I have to do a final project for my computational linguistics class. We've been using OCaml the entire time, but I also have familiarity with Java. We've studied morphology, FSMs, collecting parse trees, CYK parsing, tries, pushdown automata, regular expressions, formal language theory, some semantics, etc.
Here are some ideas I've come up with. Do you have anything you think would be cool?
A script that scans Facebook threads for obnoxious* comments and silently hides them with JS (this would be run with the user's consent, obviously)

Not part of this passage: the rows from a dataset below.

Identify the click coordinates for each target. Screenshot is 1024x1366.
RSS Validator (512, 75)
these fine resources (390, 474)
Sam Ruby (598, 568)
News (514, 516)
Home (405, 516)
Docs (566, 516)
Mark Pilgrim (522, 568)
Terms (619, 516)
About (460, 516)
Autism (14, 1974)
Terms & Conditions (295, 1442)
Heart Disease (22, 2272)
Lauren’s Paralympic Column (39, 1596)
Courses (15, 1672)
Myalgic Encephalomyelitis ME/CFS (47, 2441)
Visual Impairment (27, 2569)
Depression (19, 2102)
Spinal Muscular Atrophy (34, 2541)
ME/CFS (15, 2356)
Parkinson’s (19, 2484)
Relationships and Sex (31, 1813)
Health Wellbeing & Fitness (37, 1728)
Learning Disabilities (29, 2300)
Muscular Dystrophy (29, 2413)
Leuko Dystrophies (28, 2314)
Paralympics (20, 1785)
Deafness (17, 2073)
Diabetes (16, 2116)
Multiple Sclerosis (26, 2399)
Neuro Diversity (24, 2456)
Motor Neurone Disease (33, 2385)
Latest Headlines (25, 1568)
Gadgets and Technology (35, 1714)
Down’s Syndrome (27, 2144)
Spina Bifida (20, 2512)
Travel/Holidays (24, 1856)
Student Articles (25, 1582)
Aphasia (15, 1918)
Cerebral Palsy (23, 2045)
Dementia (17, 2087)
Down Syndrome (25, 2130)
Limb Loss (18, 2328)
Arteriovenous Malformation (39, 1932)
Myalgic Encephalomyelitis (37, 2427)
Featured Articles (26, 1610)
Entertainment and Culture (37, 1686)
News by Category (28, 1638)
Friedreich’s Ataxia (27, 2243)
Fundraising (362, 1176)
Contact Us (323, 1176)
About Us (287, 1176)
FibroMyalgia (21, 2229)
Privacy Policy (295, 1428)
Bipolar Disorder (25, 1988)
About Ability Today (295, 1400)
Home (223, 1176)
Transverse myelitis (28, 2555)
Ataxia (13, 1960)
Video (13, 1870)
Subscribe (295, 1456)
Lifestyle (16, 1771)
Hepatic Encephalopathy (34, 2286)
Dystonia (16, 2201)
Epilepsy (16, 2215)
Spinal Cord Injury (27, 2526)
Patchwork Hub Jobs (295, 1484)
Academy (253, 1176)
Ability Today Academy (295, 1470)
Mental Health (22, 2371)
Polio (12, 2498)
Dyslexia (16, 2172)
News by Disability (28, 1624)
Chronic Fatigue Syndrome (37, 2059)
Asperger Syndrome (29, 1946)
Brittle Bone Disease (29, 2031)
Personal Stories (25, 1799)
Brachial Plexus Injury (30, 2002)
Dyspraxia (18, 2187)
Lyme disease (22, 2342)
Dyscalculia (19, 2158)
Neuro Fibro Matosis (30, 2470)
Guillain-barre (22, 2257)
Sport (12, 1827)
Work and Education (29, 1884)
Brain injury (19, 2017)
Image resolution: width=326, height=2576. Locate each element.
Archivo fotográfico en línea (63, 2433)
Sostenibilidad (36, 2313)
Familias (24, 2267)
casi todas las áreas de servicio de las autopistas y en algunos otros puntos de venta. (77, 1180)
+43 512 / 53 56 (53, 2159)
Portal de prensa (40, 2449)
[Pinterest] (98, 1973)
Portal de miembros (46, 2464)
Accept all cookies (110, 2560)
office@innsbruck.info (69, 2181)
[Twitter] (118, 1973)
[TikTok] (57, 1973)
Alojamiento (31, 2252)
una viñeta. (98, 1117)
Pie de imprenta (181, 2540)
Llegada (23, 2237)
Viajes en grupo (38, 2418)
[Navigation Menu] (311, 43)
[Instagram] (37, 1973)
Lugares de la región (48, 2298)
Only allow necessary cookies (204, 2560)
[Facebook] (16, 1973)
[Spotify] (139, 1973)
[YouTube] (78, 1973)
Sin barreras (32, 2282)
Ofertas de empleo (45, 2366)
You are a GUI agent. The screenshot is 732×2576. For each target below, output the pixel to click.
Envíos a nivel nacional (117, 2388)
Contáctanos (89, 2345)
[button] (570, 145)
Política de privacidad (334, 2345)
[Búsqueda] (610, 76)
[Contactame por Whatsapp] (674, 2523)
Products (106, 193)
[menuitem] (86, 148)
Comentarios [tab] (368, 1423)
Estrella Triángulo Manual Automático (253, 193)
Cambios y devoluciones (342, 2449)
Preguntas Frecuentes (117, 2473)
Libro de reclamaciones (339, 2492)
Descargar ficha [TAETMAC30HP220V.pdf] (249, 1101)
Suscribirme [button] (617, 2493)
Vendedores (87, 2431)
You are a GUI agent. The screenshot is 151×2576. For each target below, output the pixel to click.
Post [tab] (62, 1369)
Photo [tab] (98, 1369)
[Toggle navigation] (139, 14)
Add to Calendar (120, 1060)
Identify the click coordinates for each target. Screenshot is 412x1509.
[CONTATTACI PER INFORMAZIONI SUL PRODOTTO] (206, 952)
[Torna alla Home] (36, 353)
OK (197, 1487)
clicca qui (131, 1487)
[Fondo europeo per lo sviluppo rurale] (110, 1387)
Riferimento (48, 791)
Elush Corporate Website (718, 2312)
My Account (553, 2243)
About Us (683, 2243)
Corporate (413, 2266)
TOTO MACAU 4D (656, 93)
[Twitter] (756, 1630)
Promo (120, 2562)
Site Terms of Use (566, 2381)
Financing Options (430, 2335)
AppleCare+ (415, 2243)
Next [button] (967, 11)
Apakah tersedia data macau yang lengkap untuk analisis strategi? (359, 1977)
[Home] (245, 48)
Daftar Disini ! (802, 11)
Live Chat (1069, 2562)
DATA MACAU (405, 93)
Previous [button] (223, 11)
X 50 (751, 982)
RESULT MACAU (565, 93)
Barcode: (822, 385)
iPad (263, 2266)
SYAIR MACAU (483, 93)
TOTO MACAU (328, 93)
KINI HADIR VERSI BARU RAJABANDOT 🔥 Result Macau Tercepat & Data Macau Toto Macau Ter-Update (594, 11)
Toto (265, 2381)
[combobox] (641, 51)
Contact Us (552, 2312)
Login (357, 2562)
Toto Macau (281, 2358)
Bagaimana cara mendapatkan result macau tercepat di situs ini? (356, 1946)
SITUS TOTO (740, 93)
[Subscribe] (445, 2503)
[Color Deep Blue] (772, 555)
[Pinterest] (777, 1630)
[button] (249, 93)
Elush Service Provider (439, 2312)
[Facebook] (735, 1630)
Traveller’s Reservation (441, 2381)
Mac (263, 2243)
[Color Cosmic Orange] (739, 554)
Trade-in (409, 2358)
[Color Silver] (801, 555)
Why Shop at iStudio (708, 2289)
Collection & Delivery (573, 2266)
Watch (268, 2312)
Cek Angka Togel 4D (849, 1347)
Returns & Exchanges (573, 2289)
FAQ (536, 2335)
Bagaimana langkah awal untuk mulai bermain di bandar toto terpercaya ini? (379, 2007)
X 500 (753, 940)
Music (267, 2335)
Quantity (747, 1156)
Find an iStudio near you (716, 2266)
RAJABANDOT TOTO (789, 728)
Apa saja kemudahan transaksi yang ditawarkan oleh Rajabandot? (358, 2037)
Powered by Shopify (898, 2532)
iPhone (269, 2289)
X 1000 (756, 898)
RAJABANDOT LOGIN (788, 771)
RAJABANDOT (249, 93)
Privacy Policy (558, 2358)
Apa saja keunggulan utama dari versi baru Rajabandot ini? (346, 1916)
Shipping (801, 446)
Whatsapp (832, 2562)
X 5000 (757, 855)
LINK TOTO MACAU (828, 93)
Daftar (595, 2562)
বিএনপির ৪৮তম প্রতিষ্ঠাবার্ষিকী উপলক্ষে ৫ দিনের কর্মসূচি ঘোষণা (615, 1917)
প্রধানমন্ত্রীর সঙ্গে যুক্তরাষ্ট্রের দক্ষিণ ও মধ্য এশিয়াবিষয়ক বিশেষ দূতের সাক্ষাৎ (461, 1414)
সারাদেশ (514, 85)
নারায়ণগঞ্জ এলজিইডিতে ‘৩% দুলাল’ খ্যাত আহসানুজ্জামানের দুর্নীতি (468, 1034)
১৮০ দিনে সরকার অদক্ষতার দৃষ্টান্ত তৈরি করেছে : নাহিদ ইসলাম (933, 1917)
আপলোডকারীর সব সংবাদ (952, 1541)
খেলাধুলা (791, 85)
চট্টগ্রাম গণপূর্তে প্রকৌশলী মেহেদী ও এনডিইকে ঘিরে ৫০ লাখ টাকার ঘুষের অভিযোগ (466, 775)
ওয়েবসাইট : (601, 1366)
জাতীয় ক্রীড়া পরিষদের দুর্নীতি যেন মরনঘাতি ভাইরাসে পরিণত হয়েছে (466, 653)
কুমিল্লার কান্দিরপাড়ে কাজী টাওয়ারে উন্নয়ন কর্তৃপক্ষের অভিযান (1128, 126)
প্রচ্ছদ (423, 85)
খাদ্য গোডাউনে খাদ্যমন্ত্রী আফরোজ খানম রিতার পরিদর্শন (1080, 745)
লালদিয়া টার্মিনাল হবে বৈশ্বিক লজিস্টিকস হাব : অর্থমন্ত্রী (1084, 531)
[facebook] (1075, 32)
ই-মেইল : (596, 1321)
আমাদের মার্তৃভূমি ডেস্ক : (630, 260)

An analysis of a piece of writing using semantics, syntax, punctuation usage, and other metrics, to try to "fingerprint" the author. It could be used to determine if two works are likely written by the same author. Or, someone could put in a bunch of writing he's done over time, and get a sense of how his style has changed.
A chat bot (less interesting/original)
I may be permitted to use pre-existing libraries to do this. Do any exist for OCaml? Without a library/toolkit, the above three ideas are probably infeasible, unless I limit it to a very specific domain.
Lower level ideas:
Operations on finite state machines - minimizing, composing transducers, proving that an FSM is in a minimal possible state. I am very interested in graph theory, so any overlap with FSMs could be a good venue to explore. (What else can I do with FSMs?)
Something cool with regex?
Something cool with CYK?
Does anyone else have any cool ideas?
*obnoxious defined as having following certain patterns typical of junior high schoolers. The vagueness of this term is not an issue; for the credit I could define whatever I want and target that.